# ACTIVITY
Each line holding the word "agent" must appear in the answer, copied from the entries.

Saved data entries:
· · ·

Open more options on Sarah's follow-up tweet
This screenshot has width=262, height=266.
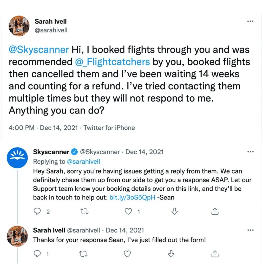[x=250, y=230]
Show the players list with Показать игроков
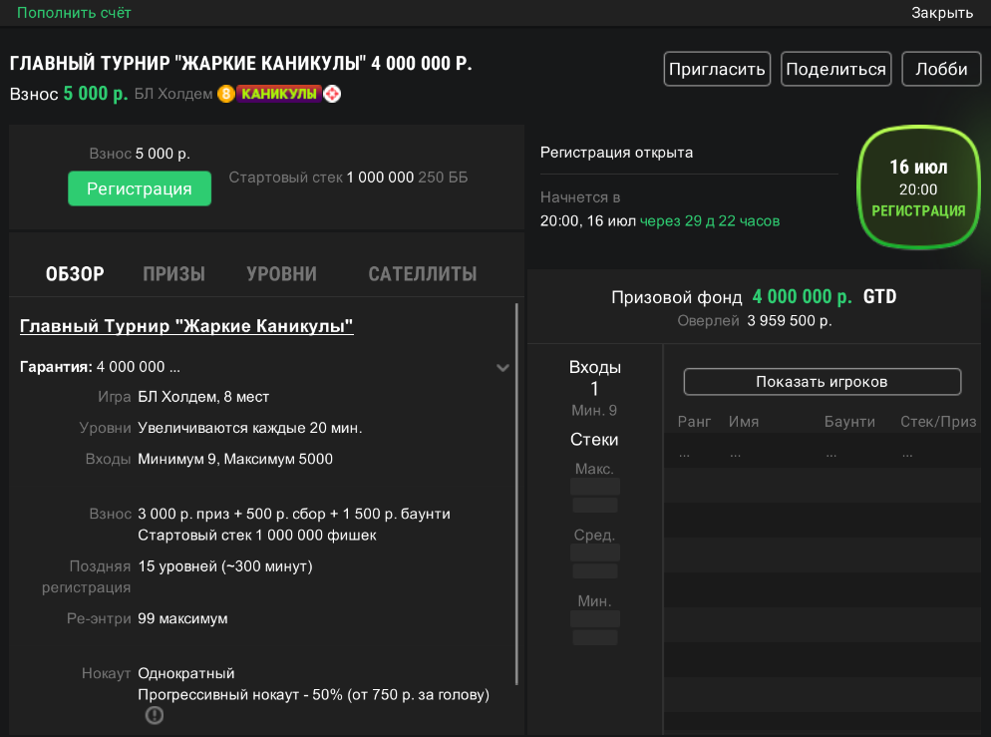The image size is (991, 737). pos(822,382)
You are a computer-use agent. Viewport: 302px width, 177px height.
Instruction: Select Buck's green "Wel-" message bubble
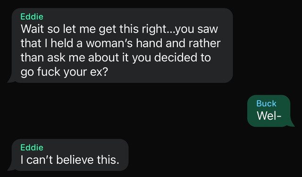pos(269,111)
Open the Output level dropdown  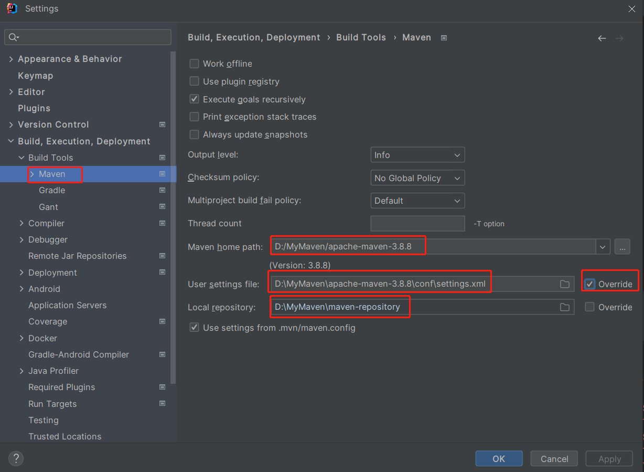click(x=417, y=155)
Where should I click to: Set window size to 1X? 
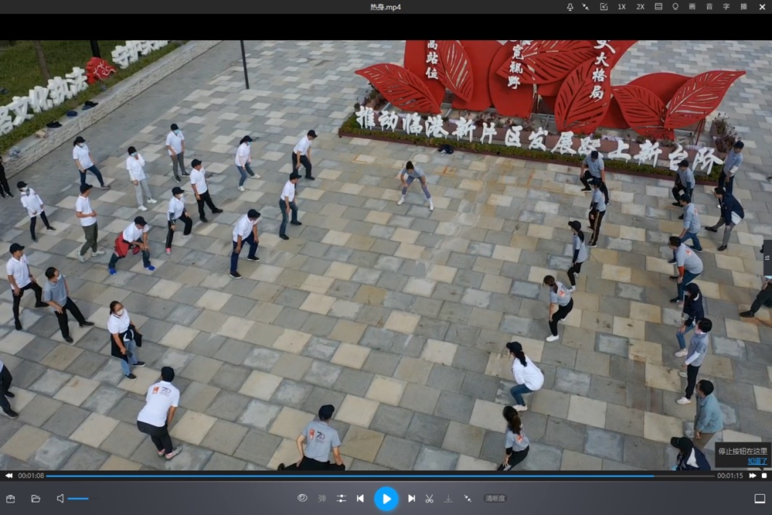pos(621,7)
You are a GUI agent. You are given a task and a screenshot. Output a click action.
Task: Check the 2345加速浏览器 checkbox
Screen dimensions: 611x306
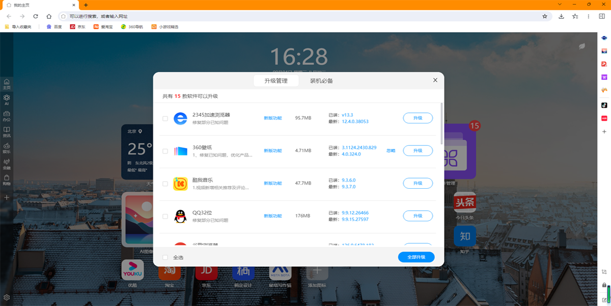pos(165,118)

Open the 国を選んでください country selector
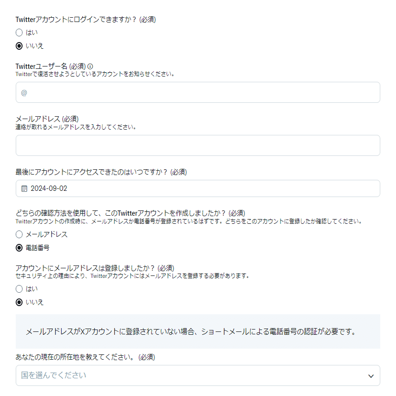[x=198, y=375]
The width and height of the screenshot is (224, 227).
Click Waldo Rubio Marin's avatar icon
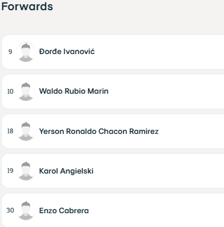click(26, 91)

· · ·

# ANSWER SPACE
You are a computer-use agent. Viewport: 302px width, 177px height.
You are a GUI agent. You are given a task and a screenshot. Output a click action.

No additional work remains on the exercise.